# [Problem to solve]
Pull out every line of the listing that contains the string "icon".

# [Data extract]
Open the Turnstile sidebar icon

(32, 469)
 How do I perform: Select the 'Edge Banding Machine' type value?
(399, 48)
==
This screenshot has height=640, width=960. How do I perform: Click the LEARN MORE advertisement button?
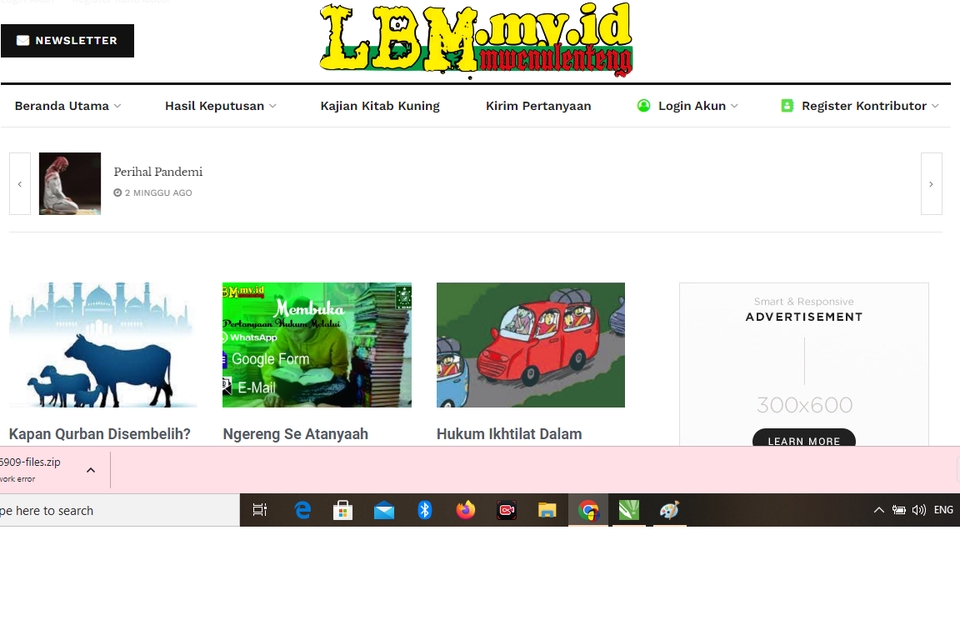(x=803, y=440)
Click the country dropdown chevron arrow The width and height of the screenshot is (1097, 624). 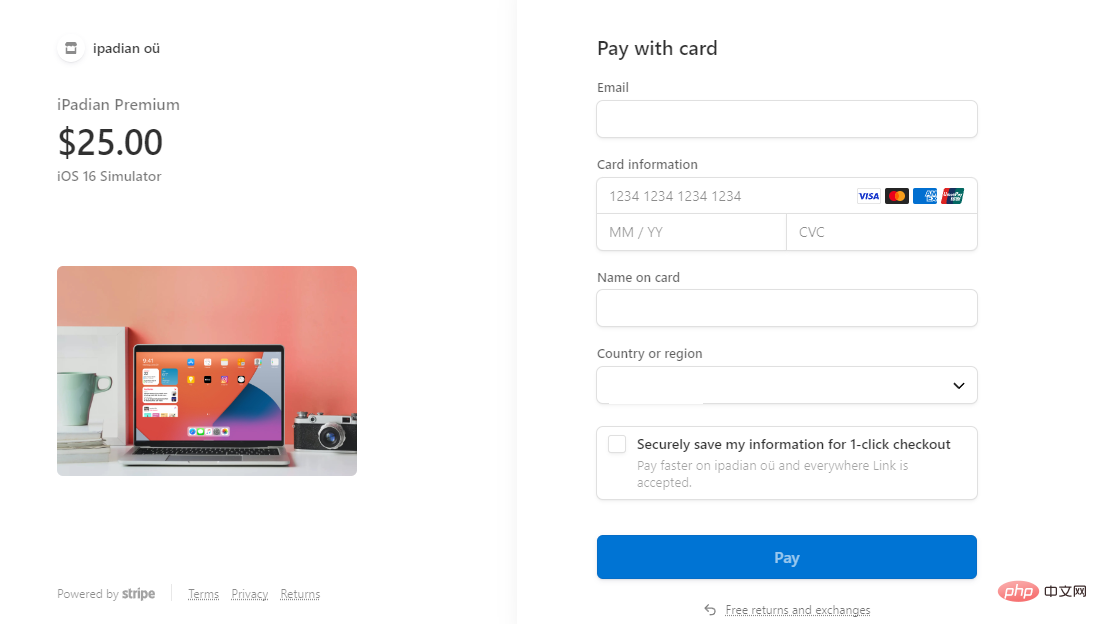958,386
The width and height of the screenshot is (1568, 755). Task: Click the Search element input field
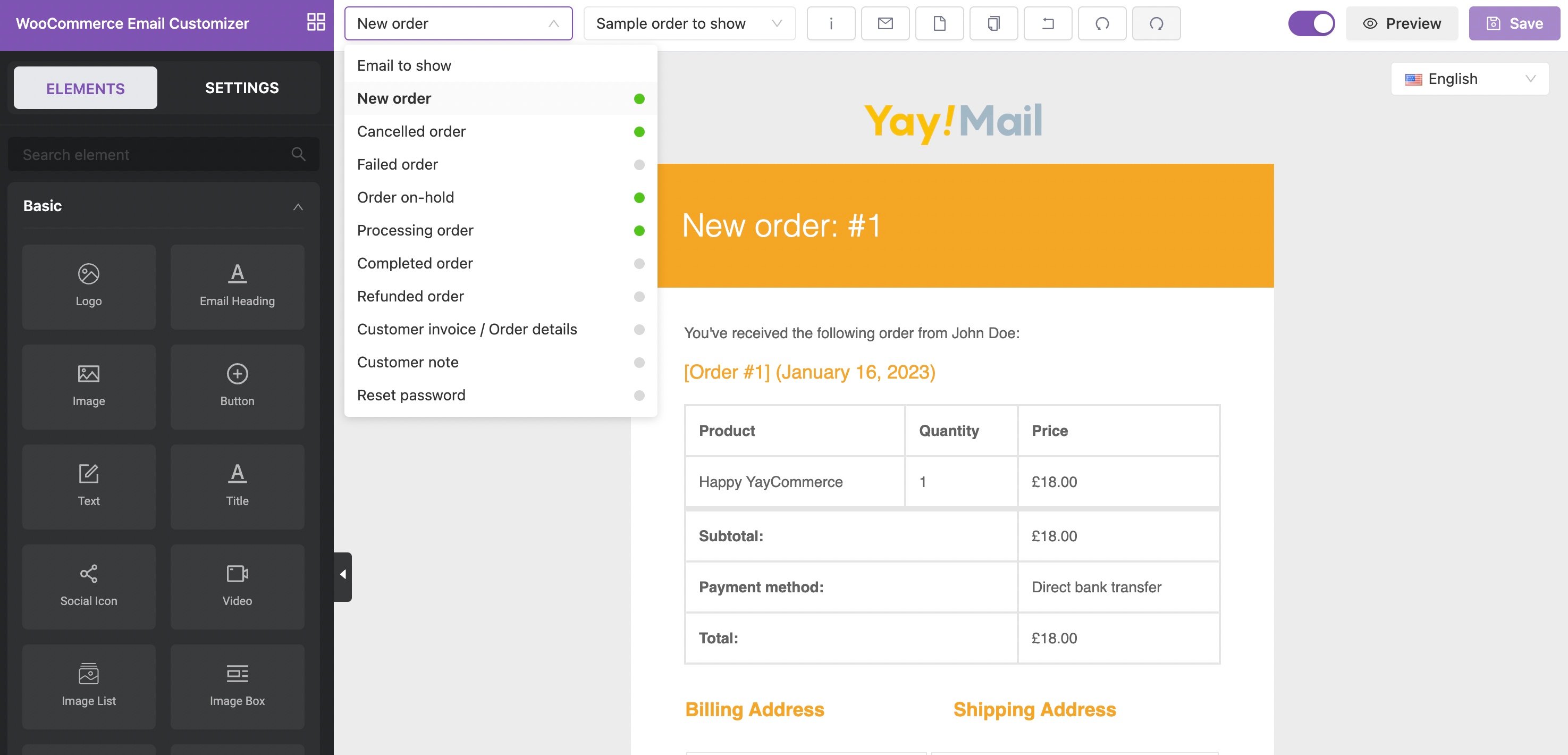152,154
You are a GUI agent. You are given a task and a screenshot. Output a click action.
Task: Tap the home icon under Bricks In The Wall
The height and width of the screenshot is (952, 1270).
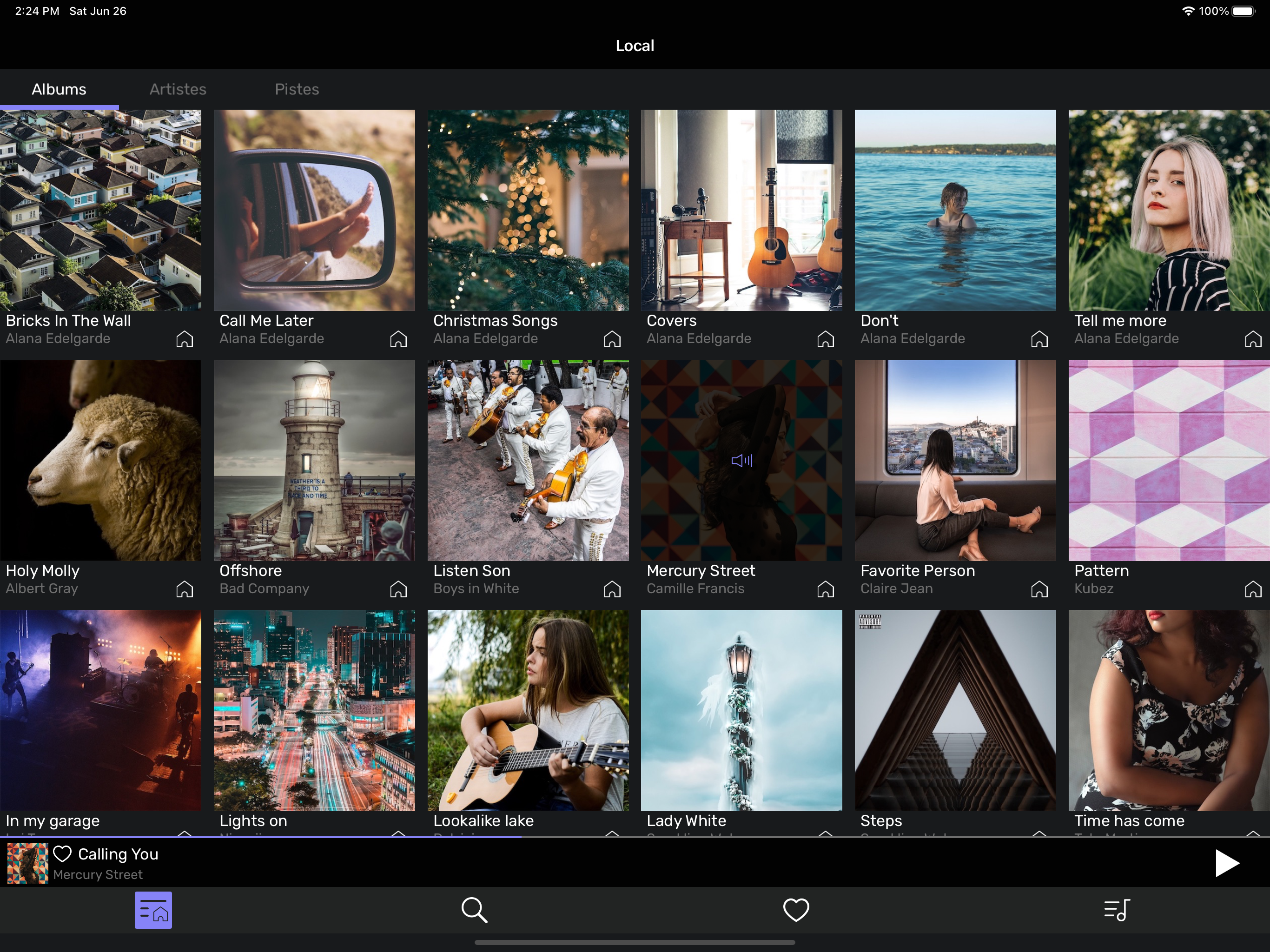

# [Written response]
Open the Turnstile sidebar icon
Task: Tap the home icon under Bricks In The Wall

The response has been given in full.